_Required work_. Whenever a line of the entries below holds the string "texture", copy that line and return it.

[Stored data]
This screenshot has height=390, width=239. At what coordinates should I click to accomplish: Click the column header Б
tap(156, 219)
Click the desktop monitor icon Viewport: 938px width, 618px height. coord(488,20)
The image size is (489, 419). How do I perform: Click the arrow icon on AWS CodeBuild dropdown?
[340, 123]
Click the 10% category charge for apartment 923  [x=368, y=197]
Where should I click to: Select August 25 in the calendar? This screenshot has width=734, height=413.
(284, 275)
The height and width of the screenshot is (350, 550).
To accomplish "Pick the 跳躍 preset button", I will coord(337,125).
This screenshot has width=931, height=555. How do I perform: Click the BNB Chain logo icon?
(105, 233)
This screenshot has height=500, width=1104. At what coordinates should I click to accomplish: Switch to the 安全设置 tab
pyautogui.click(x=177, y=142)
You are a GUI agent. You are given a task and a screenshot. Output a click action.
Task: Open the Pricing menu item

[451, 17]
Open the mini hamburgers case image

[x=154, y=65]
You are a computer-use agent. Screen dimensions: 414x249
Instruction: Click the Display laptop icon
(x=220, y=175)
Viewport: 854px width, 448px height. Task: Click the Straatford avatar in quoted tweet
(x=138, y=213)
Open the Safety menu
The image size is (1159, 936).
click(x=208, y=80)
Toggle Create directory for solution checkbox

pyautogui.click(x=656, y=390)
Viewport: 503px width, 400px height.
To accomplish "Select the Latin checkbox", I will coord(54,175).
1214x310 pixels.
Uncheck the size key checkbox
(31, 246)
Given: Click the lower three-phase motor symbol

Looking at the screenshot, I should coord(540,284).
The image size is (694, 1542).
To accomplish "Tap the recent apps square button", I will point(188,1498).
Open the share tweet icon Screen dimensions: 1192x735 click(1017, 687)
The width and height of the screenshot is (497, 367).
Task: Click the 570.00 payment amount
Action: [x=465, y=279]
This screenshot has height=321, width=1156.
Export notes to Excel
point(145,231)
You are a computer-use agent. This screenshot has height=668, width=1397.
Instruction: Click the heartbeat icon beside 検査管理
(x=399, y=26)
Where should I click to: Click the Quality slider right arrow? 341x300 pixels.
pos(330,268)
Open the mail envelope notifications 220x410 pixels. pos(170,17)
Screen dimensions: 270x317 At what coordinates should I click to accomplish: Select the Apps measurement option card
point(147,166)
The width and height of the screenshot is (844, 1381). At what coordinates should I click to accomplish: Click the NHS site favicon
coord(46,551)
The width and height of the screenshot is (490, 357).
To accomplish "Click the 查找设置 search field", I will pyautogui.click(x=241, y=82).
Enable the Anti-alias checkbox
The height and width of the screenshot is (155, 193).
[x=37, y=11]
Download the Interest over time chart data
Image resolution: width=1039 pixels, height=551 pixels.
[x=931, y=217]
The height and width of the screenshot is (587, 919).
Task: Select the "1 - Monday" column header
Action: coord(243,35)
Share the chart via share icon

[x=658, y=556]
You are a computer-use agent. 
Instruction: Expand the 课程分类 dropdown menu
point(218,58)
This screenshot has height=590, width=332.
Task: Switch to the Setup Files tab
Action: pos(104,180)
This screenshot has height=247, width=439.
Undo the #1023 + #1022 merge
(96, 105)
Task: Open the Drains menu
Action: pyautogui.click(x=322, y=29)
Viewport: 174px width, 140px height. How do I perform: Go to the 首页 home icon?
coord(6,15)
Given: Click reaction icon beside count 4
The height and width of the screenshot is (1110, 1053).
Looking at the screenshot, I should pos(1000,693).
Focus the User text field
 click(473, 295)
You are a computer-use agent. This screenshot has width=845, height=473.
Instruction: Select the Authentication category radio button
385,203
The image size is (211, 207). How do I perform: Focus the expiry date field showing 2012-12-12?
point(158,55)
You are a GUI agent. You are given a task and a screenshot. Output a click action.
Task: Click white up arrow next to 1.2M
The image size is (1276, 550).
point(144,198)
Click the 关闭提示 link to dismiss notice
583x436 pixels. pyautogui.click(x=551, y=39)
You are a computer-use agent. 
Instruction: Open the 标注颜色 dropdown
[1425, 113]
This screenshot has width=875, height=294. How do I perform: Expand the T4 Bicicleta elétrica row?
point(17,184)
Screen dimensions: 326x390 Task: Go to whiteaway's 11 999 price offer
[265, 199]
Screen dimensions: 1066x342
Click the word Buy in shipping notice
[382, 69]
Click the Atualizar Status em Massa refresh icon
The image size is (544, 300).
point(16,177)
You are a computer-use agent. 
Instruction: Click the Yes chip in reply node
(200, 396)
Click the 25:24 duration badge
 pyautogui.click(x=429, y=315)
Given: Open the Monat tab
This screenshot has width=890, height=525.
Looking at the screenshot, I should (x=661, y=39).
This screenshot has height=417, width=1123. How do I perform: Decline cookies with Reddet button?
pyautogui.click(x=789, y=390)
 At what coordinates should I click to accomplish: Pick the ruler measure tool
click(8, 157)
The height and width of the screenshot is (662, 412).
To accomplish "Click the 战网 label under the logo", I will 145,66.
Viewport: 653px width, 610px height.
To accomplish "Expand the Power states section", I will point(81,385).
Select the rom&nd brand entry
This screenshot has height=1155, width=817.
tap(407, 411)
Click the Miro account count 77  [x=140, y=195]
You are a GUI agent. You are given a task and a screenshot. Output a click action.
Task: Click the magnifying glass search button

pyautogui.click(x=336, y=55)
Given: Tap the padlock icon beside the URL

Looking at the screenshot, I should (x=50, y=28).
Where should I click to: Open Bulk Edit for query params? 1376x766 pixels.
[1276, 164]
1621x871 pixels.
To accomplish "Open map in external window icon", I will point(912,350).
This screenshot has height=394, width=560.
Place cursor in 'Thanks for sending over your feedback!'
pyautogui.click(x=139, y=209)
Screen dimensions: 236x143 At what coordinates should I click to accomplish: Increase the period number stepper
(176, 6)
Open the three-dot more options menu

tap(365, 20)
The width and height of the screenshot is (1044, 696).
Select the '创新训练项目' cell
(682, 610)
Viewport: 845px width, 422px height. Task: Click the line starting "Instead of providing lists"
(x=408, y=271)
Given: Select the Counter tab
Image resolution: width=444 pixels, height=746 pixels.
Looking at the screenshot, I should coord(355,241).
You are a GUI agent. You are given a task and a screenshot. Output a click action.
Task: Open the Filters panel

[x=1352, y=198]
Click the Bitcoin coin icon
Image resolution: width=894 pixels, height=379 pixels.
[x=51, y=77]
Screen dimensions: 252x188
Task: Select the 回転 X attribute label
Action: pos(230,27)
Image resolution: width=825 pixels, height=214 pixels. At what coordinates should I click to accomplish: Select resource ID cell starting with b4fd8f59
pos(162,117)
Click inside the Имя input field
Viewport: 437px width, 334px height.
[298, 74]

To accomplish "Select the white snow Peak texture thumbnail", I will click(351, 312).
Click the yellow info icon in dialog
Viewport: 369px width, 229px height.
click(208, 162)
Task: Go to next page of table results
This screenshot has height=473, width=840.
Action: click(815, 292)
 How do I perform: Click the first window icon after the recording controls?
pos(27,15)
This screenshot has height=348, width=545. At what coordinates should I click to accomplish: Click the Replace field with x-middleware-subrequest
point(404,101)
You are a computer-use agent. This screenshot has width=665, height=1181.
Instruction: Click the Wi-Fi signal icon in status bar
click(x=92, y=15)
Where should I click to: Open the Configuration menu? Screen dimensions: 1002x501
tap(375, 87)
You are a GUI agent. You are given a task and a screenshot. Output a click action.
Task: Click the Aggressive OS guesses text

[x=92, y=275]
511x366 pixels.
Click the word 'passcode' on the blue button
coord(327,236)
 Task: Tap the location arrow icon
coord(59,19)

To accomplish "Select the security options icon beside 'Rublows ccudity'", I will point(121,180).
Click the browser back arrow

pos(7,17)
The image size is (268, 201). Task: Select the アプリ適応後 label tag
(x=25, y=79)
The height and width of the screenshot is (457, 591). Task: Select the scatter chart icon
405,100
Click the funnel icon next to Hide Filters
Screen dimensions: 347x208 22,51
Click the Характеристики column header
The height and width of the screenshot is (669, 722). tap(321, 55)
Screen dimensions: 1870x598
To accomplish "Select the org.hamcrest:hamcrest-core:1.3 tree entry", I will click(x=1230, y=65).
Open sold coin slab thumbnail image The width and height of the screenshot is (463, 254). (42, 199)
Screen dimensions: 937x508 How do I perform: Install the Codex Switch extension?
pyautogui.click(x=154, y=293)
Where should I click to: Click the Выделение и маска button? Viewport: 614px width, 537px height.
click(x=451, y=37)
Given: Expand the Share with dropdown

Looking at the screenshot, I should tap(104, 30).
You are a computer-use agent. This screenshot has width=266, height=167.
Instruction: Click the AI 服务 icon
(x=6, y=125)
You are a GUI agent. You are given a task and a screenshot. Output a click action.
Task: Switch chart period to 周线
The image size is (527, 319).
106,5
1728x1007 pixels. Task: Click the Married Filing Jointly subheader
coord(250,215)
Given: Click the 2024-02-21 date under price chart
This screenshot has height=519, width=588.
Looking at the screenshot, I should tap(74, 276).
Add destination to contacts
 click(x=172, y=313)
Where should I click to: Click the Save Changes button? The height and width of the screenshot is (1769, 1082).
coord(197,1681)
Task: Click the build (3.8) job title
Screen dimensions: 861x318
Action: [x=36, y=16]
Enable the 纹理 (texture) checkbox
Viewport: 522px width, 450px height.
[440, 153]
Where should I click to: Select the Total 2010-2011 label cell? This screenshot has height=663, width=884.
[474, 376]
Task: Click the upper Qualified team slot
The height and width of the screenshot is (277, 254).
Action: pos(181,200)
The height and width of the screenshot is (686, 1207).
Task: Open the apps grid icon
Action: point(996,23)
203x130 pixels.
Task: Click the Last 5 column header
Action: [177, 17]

_Response to the task_.
To accomplish "Select the white snow Peak texture thumbnail", I will click(351, 312).
Enable the 纹理 (texture) checkbox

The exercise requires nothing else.